**Target position records**:
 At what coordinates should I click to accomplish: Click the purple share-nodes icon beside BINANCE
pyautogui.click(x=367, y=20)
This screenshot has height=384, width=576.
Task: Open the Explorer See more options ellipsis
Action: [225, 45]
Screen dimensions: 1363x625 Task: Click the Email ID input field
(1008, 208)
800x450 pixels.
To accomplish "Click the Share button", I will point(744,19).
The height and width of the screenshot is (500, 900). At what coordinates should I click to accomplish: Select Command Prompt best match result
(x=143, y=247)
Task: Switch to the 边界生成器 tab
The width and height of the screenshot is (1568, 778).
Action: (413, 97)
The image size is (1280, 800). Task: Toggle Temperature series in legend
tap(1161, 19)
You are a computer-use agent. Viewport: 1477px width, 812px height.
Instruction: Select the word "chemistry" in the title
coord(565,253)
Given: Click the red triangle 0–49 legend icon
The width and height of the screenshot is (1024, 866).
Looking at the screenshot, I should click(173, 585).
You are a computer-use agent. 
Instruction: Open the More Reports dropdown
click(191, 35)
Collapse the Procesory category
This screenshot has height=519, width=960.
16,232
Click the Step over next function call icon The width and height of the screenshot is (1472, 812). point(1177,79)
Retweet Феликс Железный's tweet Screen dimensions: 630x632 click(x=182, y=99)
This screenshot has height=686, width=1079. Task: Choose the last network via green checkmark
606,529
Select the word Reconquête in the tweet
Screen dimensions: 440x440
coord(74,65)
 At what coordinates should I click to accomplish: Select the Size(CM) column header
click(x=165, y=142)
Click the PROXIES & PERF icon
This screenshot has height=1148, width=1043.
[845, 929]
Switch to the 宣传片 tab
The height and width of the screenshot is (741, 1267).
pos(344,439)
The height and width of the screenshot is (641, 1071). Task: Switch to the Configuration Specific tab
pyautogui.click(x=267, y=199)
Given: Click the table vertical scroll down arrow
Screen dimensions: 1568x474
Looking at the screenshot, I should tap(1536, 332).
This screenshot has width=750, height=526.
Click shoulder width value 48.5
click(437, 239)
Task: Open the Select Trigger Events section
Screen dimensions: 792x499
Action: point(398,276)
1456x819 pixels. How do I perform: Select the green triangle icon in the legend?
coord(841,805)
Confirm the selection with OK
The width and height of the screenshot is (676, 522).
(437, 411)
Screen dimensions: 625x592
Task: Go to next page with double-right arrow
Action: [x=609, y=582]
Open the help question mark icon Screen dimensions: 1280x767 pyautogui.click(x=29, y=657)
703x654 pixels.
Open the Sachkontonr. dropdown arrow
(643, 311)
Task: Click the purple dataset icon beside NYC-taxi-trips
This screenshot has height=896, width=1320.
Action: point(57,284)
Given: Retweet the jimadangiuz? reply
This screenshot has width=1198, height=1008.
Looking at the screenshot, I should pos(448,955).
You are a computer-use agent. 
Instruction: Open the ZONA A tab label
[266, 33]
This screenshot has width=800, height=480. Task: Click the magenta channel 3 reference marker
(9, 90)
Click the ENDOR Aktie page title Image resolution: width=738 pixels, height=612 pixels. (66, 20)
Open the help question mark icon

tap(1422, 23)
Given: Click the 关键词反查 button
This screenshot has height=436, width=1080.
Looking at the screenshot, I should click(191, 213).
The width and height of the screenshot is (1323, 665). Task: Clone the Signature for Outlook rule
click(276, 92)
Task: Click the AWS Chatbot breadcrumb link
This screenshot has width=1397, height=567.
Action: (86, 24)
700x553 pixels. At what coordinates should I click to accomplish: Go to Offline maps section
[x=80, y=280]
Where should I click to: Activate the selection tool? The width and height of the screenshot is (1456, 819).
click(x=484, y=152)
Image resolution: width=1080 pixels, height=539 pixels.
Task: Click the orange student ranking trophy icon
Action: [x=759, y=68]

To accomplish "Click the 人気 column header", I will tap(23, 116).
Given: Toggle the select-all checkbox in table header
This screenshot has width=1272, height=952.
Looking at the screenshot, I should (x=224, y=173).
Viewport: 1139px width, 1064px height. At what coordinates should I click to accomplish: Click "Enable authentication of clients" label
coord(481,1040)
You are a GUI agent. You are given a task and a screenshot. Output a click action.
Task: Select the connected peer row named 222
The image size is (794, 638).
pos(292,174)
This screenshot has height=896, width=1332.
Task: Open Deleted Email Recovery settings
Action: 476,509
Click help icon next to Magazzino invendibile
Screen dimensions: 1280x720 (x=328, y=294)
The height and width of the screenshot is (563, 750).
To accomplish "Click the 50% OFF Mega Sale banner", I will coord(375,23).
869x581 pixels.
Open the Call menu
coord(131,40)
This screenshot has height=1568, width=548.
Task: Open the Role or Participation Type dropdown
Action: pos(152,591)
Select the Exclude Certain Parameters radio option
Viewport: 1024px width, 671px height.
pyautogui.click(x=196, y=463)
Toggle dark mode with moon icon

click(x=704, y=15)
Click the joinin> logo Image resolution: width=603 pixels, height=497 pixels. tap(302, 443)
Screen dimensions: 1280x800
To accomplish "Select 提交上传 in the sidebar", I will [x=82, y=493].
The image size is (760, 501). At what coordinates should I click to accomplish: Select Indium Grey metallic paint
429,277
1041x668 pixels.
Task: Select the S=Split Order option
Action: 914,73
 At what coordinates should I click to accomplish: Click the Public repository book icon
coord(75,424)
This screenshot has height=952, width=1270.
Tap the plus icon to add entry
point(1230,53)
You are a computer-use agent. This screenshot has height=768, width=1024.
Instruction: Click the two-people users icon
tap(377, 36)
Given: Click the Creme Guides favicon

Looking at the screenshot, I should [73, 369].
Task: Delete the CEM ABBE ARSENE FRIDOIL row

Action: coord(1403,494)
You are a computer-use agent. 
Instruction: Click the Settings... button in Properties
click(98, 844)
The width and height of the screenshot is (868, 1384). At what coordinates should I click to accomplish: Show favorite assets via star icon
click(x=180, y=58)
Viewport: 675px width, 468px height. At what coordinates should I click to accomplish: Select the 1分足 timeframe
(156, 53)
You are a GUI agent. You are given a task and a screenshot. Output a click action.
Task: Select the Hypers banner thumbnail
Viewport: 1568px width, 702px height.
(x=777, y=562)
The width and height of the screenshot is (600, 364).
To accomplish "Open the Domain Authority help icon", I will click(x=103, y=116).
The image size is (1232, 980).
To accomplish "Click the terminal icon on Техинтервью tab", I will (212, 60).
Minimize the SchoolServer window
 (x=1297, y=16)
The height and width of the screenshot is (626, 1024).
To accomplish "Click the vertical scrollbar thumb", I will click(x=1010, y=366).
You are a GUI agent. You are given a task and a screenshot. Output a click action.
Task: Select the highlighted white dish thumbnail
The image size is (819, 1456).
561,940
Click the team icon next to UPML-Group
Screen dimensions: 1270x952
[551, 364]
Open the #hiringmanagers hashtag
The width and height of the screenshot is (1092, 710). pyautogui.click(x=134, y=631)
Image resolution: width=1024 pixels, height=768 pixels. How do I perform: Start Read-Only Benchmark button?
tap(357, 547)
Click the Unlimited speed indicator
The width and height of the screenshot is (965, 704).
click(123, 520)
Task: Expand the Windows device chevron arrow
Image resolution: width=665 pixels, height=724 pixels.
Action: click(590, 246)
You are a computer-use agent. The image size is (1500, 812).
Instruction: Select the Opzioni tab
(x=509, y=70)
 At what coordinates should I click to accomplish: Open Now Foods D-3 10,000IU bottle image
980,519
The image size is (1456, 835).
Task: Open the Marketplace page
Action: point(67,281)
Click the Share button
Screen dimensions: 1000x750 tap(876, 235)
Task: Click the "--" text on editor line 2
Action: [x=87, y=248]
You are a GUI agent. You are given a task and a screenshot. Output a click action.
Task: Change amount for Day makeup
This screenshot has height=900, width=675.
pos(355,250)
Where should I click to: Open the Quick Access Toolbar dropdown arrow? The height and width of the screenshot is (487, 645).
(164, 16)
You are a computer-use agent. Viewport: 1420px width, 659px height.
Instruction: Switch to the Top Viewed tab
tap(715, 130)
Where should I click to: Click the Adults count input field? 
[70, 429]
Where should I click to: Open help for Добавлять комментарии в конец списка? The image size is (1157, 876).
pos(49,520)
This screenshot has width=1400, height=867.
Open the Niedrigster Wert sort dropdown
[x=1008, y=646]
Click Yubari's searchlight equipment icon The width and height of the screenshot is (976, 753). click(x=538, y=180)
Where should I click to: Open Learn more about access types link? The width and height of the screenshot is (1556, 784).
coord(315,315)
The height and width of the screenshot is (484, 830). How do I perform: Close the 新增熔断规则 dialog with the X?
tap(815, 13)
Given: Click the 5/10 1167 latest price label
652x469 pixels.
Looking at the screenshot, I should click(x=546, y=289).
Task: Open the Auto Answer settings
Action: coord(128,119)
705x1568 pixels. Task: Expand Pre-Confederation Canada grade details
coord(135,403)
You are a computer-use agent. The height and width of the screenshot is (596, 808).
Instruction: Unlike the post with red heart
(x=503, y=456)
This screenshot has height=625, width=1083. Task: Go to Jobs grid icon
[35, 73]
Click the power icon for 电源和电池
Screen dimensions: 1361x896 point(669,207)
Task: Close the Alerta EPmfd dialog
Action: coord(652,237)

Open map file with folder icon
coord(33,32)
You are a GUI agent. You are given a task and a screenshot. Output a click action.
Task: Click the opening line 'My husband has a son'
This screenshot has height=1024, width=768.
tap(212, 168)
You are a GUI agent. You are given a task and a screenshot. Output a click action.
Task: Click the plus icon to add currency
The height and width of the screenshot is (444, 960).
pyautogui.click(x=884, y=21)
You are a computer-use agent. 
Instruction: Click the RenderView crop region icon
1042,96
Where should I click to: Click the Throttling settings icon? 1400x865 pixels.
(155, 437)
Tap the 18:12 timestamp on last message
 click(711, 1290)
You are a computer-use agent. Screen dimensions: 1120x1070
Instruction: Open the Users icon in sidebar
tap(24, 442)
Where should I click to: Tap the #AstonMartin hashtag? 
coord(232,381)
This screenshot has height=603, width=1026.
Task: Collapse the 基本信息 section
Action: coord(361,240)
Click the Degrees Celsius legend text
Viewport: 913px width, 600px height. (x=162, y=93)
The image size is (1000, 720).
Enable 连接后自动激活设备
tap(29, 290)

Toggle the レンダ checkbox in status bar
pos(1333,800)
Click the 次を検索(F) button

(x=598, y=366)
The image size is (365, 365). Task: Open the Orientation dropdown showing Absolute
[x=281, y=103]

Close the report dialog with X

**Directions**: Retype the entries from the line with "Task: Expand the Windows device chevron arrow" up to and including the line with "Action: point(67,281)".

**Output for this exercise**:
Task: Expand the Windows device chevron arrow
Image resolution: width=665 pixels, height=724 pixels.
Action: click(590, 246)
You are a computer-use agent. The image size is (1500, 812).
Instruction: Select the Opzioni tab
(x=509, y=70)
 At what coordinates should I click to accomplish: Open Now Foods D-3 10,000IU bottle image
980,519
The image size is (1456, 835).
Task: Open the Marketplace page
Action: point(67,281)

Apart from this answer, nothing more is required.